Linear separability refers to the hyperplane (linear function) wTx+b=0w^{T}x +b=0 wTx+b=0, that is, for all sample points xix_{I}xi and its corresponding category yiy_iyi


{ w T x + b > 0 . y = + 1 w T x + b < 0 . y = 1 (1) \begin{cases} w^{T}x+b>0, & \text{y} = +1 \\ w^{T}x+b<0, & \text{y} = -1 \\ \end{cases} \tag1

Here’s what it looks like:

The figure above is linearly indivisible and the figure below is linearly divisible.

5.2 Support Vector Machine(SVM)

For the linear separability problem, our goal is to find a hyperplane that can correctly distinguish samples. Since the sample size is limited, we can have many hyperplanes that can correctly classify samples, as shown in the figure below:

So which hyperplane is a better choice? The choice of support vector machine is to find the hyperplane with the largest interval and consider it as the classified hyperplane.

5.2.1 interval

To introduce spacing, we need to introduce several concepts:

1. Support vector

In a linearly separable problem, the support vector refers to the sample point with the smallest distance between the classified hyperplanes.
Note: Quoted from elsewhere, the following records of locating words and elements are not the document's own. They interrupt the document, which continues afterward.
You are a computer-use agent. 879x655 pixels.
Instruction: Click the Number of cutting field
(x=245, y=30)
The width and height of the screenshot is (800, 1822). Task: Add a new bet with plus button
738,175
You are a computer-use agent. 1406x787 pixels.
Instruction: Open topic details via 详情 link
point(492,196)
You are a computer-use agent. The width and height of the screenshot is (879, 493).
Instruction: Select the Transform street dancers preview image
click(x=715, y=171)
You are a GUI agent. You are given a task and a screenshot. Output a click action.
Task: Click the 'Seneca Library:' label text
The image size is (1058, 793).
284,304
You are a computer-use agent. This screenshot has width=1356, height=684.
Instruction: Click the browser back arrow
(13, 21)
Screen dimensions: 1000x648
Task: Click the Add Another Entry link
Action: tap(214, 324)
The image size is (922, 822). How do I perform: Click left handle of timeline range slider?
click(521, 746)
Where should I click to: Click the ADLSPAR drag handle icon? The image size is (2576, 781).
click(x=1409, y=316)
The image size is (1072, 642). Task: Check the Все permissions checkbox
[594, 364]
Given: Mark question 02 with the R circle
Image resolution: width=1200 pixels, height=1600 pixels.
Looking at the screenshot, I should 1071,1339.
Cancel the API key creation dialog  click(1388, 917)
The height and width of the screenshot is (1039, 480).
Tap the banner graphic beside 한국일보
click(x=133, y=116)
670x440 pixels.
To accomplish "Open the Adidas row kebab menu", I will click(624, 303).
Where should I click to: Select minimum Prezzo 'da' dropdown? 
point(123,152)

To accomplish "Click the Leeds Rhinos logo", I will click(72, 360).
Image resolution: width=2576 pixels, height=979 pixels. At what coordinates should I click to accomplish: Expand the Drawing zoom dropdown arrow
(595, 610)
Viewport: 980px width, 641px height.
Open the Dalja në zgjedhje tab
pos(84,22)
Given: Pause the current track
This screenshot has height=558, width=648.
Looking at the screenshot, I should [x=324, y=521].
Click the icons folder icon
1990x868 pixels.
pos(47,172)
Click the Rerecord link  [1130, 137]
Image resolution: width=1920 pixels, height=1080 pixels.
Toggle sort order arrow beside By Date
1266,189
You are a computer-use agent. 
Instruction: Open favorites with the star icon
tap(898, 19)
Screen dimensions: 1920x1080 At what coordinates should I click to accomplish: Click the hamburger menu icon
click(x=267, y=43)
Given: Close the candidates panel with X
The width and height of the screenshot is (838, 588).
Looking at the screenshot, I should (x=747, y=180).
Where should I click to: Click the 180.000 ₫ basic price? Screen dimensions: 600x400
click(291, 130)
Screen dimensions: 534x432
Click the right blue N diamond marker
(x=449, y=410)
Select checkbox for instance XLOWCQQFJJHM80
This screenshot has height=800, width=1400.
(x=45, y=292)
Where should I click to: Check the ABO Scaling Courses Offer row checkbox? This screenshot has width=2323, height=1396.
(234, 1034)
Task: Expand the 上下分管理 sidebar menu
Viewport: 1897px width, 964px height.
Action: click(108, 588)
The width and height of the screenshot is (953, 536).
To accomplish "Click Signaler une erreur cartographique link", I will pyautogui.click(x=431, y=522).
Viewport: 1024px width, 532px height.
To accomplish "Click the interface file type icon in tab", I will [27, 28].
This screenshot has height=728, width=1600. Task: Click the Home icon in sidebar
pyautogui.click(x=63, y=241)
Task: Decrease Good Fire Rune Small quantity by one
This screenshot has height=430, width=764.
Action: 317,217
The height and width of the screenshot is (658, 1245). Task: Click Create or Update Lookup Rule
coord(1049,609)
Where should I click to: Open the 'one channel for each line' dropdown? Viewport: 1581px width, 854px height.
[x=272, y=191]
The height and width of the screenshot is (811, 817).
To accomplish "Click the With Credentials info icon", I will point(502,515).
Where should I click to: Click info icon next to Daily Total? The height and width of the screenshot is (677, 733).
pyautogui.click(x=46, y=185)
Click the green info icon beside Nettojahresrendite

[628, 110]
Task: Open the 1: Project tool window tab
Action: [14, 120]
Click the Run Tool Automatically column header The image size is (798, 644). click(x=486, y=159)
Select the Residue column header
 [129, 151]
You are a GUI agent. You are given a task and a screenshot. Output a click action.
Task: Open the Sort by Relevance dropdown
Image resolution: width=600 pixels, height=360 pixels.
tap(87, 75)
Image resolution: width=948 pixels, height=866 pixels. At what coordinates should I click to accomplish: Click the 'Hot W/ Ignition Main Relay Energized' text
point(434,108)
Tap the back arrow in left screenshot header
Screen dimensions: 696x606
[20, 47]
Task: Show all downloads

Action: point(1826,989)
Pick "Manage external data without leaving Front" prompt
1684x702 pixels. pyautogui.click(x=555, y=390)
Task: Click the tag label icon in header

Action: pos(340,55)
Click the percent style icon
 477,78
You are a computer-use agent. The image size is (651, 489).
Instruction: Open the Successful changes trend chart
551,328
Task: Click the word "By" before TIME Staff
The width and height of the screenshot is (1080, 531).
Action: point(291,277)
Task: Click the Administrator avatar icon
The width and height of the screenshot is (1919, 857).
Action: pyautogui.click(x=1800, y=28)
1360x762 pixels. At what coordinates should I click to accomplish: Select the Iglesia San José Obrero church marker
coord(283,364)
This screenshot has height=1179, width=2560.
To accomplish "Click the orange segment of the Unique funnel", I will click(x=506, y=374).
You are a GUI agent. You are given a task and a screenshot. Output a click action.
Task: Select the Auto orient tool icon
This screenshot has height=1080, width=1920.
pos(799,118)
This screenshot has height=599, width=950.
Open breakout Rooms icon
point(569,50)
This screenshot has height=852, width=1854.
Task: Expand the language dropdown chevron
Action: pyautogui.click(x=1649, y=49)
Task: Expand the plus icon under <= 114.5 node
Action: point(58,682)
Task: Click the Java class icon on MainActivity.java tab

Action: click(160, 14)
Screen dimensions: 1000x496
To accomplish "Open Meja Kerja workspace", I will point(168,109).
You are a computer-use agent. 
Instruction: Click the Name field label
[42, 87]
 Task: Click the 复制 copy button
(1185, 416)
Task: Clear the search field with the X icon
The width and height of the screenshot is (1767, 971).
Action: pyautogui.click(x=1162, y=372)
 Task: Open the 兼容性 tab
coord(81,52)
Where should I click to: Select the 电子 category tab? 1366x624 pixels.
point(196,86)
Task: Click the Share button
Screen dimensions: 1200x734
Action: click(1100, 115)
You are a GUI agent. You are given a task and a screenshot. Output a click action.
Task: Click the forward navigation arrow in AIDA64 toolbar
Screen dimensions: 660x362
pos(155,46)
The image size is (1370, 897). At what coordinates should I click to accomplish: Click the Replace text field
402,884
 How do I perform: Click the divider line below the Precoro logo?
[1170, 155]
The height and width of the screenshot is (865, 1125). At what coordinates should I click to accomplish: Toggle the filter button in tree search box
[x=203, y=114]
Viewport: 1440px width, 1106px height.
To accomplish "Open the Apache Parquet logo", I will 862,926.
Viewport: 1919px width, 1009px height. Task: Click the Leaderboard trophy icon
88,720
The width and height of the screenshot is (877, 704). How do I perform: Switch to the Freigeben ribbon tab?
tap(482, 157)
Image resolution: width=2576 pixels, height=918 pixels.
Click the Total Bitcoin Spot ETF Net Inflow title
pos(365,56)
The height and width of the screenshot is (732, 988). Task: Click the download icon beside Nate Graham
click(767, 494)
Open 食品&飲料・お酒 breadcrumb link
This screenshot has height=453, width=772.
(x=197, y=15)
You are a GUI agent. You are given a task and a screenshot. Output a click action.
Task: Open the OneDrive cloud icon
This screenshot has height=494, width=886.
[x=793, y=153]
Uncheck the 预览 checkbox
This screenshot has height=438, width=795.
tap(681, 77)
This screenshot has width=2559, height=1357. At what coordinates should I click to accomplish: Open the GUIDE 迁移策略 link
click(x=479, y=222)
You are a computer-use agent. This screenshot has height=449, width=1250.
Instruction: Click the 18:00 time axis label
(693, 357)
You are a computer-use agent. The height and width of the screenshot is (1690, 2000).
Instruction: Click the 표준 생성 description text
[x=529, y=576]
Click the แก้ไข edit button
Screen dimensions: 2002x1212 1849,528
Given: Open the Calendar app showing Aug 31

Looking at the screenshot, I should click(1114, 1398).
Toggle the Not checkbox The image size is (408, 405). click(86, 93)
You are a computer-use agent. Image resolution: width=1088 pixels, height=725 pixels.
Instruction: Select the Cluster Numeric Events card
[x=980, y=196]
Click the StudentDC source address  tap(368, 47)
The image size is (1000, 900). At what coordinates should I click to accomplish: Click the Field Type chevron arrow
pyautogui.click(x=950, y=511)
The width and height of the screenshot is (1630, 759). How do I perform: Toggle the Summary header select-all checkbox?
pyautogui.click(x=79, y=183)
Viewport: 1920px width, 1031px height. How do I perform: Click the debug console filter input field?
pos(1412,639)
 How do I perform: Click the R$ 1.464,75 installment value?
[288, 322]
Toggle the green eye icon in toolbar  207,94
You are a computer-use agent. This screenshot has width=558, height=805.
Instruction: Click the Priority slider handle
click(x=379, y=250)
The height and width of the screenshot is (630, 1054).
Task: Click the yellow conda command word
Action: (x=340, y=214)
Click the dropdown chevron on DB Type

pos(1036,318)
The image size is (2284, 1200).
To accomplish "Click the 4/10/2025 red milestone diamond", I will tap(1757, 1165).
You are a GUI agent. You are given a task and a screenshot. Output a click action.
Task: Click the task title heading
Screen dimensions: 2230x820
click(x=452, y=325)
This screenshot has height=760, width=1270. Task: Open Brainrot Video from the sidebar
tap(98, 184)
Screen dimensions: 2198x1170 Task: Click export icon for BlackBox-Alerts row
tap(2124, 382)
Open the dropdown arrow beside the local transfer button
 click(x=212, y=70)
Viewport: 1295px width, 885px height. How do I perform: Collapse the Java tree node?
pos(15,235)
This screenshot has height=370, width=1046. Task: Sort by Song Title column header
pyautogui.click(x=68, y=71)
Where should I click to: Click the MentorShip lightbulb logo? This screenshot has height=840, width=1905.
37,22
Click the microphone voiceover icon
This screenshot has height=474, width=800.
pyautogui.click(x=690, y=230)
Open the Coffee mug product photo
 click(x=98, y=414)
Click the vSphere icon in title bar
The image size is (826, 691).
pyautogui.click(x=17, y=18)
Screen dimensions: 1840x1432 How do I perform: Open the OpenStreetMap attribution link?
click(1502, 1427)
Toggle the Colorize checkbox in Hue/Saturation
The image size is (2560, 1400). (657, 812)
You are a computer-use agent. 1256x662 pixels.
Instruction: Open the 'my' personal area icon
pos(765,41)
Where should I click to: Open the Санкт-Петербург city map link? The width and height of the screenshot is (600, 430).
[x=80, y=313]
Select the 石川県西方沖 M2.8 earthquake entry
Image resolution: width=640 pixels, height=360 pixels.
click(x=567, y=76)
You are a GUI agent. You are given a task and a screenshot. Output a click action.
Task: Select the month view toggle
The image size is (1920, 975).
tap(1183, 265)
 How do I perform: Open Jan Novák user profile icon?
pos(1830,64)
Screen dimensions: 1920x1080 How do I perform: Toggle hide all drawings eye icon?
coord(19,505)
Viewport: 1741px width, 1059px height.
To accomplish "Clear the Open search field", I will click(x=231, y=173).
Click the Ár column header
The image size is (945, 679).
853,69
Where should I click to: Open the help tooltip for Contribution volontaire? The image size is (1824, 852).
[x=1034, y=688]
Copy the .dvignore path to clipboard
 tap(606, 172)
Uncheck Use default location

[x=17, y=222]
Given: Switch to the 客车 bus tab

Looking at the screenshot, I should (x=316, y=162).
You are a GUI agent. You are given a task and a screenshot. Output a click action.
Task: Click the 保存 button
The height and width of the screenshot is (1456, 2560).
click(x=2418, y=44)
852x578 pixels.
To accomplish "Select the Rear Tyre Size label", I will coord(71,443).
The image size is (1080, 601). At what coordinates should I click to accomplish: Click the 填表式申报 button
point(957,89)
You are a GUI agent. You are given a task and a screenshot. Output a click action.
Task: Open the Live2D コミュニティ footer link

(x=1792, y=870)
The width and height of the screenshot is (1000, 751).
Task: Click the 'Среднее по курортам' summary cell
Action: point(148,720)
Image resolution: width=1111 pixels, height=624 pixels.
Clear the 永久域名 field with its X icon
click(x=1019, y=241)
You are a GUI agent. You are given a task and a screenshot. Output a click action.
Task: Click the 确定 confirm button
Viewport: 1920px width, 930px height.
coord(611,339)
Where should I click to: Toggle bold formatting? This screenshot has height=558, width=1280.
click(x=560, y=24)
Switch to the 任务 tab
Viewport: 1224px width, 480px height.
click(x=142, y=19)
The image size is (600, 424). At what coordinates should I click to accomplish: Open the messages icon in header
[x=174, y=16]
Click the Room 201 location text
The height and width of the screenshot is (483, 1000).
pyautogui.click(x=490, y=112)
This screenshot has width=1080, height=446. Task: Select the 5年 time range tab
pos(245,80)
We all know the formula for the distance from a point to a straight line, but extending it to higher dimensions is the formula for the distance from a point to a hyperplane:


r = w T x + b w (2) r = \frac {|w^Tx+b|}{||w||} \tag2

2. Properties of hyperplane equations

For the hyperplane wTx+b=0w^{T}x +b=0 wTx+b=0 after scaling WWW and BBB equally, the hyperplane represented by the equation is invariant. So basically, 5x plus 6 is equal to 0 is the same line as 10x plus 12 is equal to 0.

The spacing here refers to the sum of the distances between two different categories of support vectors and the hyperplane, also known as the hard spacing, and the corresponding soft spacing will be described later.

5.2.2 Optimal hyperplane

However, we find that there may be more than one hyperplane with the maximum interval, or even an infinite number of hyperplanes, such as in the following case:

Three different lines with the same spacing, which one should we choose? At this time, many people intuitively feel that they should choose the middle one, and so does the support vector machine, which decides to choose the hyperplane with the same distance between the different classes of support vectors and the hyperplane. Because the classification results produced by the separated hyperplane at this time are the most robust and have the strongest generalization ability for unknown instances. Based on the properties of hyperplane equation mentioned above, (1) can be rewritten as follows:


{ w T x + b p + 1 . y = + 1 w T x + b Or less 1 . y = 1 (3) \begin{cases} w^{T}x+b\ge +1, & \text{y} = +1 \\ w^{T}x+b\le -1, & \text{y} = -1 \\ \end{cases} \tag3

When sample points to support vector equal sign, that is for support vector xix_ixi, have ∣ wTxi + b ∣ = 1 | w ^ Tx_i | = 1 + b ∣ wTxi + b ∣ = 1. Then by a (2) the support vector xix_ixi hyperplane to distance is 1 ∣ ∣ w ∣ ∣ \ frac {1} {| | w | |} ∣ ∣ w ∣ ∣ 1, and the interval of support vector machine (SVM) for 2 ∣ ∣ w ∣ ∣ \ frac {2} {| | w | |} ∣ ∣ w ∣ ∣ 2, Our goal is to find the largest 2 ∣ ∣ w ∣ ∣ \ frac {2} {| | w | |} ∣ ∣ w ∣ ∣ 2, is also the smallest ∣ ∣ w ∣ ∣ 2 \ frac {| | w | |} {2} 2 ∣ ∣ w ∣ ∣, take the square root is not convenient to calculate, So we changed to looking for the smallest ∣ ∣ w ∣ ∣ 22 \ frac {| | w | | ^ 2} {2} 2 ∣ ∣ w ∣ ∣ 2.

And the restriction (3) can be abbreviated as:


y i ( w T x + b ) p 1 (4) y_i(w^Tx+b) \ge 1 \tag4

To sum up, the problems to be solved are:


{ m i n w 2 2 s . t . y i ( w T x + b ) p 1 (5) \begin{cases} min \frac {||w||^2}{2}\\ s.t.{\quad}y_i(w^Tx+b) \ge 1 \end{cases} \tag5

In this way, the problem that support vector machine needs to solve is clear, but it is difficult to solve this problem directly. Later, the original problem and dual problem will be introduced to simplify the solution of (5).